● Task to carry out:
What follows is a listing. Write it all out exactly.

● Given data:
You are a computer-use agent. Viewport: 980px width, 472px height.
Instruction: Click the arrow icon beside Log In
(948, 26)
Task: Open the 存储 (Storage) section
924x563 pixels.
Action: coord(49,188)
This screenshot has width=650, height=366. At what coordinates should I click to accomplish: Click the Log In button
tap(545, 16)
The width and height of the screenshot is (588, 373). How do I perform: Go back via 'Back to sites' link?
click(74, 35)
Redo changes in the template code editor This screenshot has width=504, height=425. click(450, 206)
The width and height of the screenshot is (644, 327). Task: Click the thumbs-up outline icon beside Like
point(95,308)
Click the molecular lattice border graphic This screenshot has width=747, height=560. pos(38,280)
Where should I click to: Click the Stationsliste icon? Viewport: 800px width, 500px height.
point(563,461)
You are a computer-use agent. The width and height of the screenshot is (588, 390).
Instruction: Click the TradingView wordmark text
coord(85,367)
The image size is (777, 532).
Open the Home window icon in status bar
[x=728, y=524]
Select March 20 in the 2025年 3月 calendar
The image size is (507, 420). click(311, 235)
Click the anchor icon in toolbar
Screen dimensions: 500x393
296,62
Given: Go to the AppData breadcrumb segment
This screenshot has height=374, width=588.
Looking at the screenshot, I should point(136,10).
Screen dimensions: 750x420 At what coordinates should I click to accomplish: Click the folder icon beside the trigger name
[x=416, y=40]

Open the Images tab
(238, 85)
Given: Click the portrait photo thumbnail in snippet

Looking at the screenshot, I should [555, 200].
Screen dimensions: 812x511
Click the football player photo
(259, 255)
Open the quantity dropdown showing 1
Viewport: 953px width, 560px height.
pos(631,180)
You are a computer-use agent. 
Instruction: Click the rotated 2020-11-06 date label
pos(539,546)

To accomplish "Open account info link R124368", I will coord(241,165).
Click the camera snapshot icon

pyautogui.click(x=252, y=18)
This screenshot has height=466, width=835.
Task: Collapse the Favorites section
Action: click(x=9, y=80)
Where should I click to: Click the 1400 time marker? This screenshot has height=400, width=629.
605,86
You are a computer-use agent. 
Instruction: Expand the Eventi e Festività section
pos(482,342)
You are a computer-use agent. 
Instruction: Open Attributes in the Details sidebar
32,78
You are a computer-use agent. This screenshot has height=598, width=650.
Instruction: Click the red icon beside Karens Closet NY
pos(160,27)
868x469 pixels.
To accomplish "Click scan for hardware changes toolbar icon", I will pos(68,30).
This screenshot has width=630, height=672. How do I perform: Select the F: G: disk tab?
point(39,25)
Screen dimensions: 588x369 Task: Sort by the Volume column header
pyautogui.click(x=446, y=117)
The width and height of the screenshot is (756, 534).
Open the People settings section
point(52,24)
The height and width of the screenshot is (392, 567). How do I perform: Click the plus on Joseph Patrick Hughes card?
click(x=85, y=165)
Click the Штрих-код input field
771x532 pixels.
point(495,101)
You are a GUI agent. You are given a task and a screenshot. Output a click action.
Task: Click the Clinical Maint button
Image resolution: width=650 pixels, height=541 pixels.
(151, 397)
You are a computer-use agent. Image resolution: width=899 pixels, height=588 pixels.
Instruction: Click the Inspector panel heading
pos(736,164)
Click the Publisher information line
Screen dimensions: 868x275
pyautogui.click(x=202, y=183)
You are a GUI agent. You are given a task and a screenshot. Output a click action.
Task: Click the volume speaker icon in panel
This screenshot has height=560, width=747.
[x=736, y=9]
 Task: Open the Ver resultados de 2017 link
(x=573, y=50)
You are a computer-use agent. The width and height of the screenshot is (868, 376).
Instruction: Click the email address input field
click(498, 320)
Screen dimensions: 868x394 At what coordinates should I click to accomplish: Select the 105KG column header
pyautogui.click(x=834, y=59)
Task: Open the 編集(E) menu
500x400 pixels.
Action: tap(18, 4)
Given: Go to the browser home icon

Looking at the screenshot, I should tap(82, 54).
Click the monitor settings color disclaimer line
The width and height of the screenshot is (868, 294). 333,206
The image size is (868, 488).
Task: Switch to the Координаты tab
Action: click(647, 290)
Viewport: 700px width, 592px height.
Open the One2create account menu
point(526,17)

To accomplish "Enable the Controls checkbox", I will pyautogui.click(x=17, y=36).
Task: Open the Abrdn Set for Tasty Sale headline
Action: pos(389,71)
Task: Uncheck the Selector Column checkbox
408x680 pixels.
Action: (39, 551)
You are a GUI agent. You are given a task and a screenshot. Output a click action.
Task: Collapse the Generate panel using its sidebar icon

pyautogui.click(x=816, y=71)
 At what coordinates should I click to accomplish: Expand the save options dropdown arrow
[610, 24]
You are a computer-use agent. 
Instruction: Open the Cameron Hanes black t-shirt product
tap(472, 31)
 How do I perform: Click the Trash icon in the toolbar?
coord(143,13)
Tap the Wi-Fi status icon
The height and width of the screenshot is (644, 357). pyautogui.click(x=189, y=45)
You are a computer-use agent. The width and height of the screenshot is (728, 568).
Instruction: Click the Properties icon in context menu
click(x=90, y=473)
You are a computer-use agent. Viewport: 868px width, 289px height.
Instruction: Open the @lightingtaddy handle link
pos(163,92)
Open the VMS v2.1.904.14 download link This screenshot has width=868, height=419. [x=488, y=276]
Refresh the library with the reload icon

● Reply to the exercise:
You are a computer-use agent. Viewport: 980px width, 472px height.
Instruction: Click the arrow icon beside Log In
(948, 26)
Task: Open the 存储 (Storage) section
924x563 pixels.
Action: coord(49,188)
This screenshot has width=650, height=366. At what coordinates should I click to accomplish: Click the Log In button
tap(545, 16)
The width and height of the screenshot is (588, 373). How do I perform: Go back via 'Back to sites' link?
click(74, 35)
Redo changes in the template code editor This screenshot has width=504, height=425. click(450, 206)
The width and height of the screenshot is (644, 327). Task: Click the thumbs-up outline icon beside Like
point(95,308)
Click the molecular lattice border graphic This screenshot has width=747, height=560. pos(38,280)
Where should I click to: Click the Stationsliste icon? Viewport: 800px width, 500px height.
point(563,461)
You are a computer-use agent. The width and height of the screenshot is (588, 390).
Instruction: Click the TradingView wordmark text
coord(85,367)
The image size is (777, 532).
Open the Home window icon in status bar
[x=728, y=524]
Select March 20 in the 2025年 3月 calendar
The image size is (507, 420). click(311, 235)
Click the anchor icon in toolbar
Screen dimensions: 500x393
296,62
Given: Go to the AppData breadcrumb segment
This screenshot has height=374, width=588.
Looking at the screenshot, I should point(136,10).
Screen dimensions: 750x420 At what coordinates should I click to accomplish: Click the folder icon beside the trigger name
[x=416, y=40]

Open the Images tab
(238, 85)
Given: Click the portrait photo thumbnail in snippet

Looking at the screenshot, I should [555, 200].
Screen dimensions: 812x511
Click the football player photo
(259, 255)
Open the quantity dropdown showing 1
Viewport: 953px width, 560px height.
pos(631,180)
You are a computer-use agent. 
Instruction: Click the rotated 2020-11-06 date label
pos(539,546)

To accomplish "Open account info link R124368", I will coord(241,165).
Click the camera snapshot icon

pyautogui.click(x=252, y=18)
This screenshot has height=466, width=835.
Task: Collapse the Favorites section
Action: click(x=9, y=80)
Where should I click to: Click the 1400 time marker? This screenshot has height=400, width=629.
605,86
You are a computer-use agent. 
Instruction: Expand the Eventi e Festività section
pos(482,342)
You are a computer-use agent. 
Instruction: Open Attributes in the Details sidebar
32,78
You are a computer-use agent. This screenshot has height=598, width=650.
Instruction: Click the red icon beside Karens Closet NY
pos(160,27)
868x469 pixels.
To accomplish "Click scan for hardware changes toolbar icon", I will pos(68,30).
This screenshot has width=630, height=672. How do I perform: Select the F: G: disk tab?
point(39,25)
Screen dimensions: 588x369 Task: Sort by the Volume column header
pyautogui.click(x=446, y=117)
The width and height of the screenshot is (756, 534).
Open the People settings section
point(52,24)
The height and width of the screenshot is (392, 567). How do I perform: Click the plus on Joseph Patrick Hughes card?
click(x=85, y=165)
Click the Штрих-код input field
771x532 pixels.
point(495,101)
You are a GUI agent. You are given a task and a screenshot. Output a click action.
Task: Click the Clinical Maint button
Image resolution: width=650 pixels, height=541 pixels.
(151, 397)
You are a computer-use agent. Image resolution: width=899 pixels, height=588 pixels.
Instruction: Click the Inspector panel heading
pos(736,164)
Click the Publisher information line
Screen dimensions: 868x275
pyautogui.click(x=202, y=183)
You are a GUI agent. You are given a task and a screenshot. Output a click action.
Task: Click the volume speaker icon in panel
This screenshot has height=560, width=747.
[x=736, y=9]
 Task: Open the Ver resultados de 2017 link
(x=573, y=50)
You are a computer-use agent. The width and height of the screenshot is (868, 376).
Instruction: Click the email address input field
click(498, 320)
Screen dimensions: 868x394 At what coordinates should I click to accomplish: Select the 105KG column header
pyautogui.click(x=834, y=59)
Task: Open the 編集(E) menu
500x400 pixels.
Action: tap(18, 4)
Given: Go to the browser home icon

Looking at the screenshot, I should tap(82, 54).
Click the monitor settings color disclaimer line
The width and height of the screenshot is (868, 294). 333,206
The image size is (868, 488).
Task: Switch to the Координаты tab
Action: click(647, 290)
Viewport: 700px width, 592px height.
Open the One2create account menu
point(526,17)

To accomplish "Enable the Controls checkbox", I will pyautogui.click(x=17, y=36).
Task: Open the Abrdn Set for Tasty Sale headline
Action: pos(389,71)
Task: Uncheck the Selector Column checkbox
408x680 pixels.
Action: (39, 551)
You are a GUI agent. You are given a task and a screenshot. Output a click action.
Task: Collapse the Generate panel using its sidebar icon

pyautogui.click(x=816, y=71)
 At what coordinates should I click to accomplish: Expand the save options dropdown arrow
[610, 24]
You are a computer-use agent. 
Instruction: Open the Cameron Hanes black t-shirt product
tap(472, 31)
 How do I perform: Click the Trash icon in the toolbar?
coord(143,13)
Tap the Wi-Fi status icon
The height and width of the screenshot is (644, 357). pyautogui.click(x=189, y=45)
You are a computer-use agent. The width and height of the screenshot is (728, 568).
Instruction: Click the Properties icon in context menu
click(x=90, y=473)
You are a computer-use agent. Viewport: 868px width, 289px height.
Instruction: Open the @lightingtaddy handle link
pos(163,92)
Open the VMS v2.1.904.14 download link This screenshot has width=868, height=419. [x=488, y=276]
Refresh the library with the reload icon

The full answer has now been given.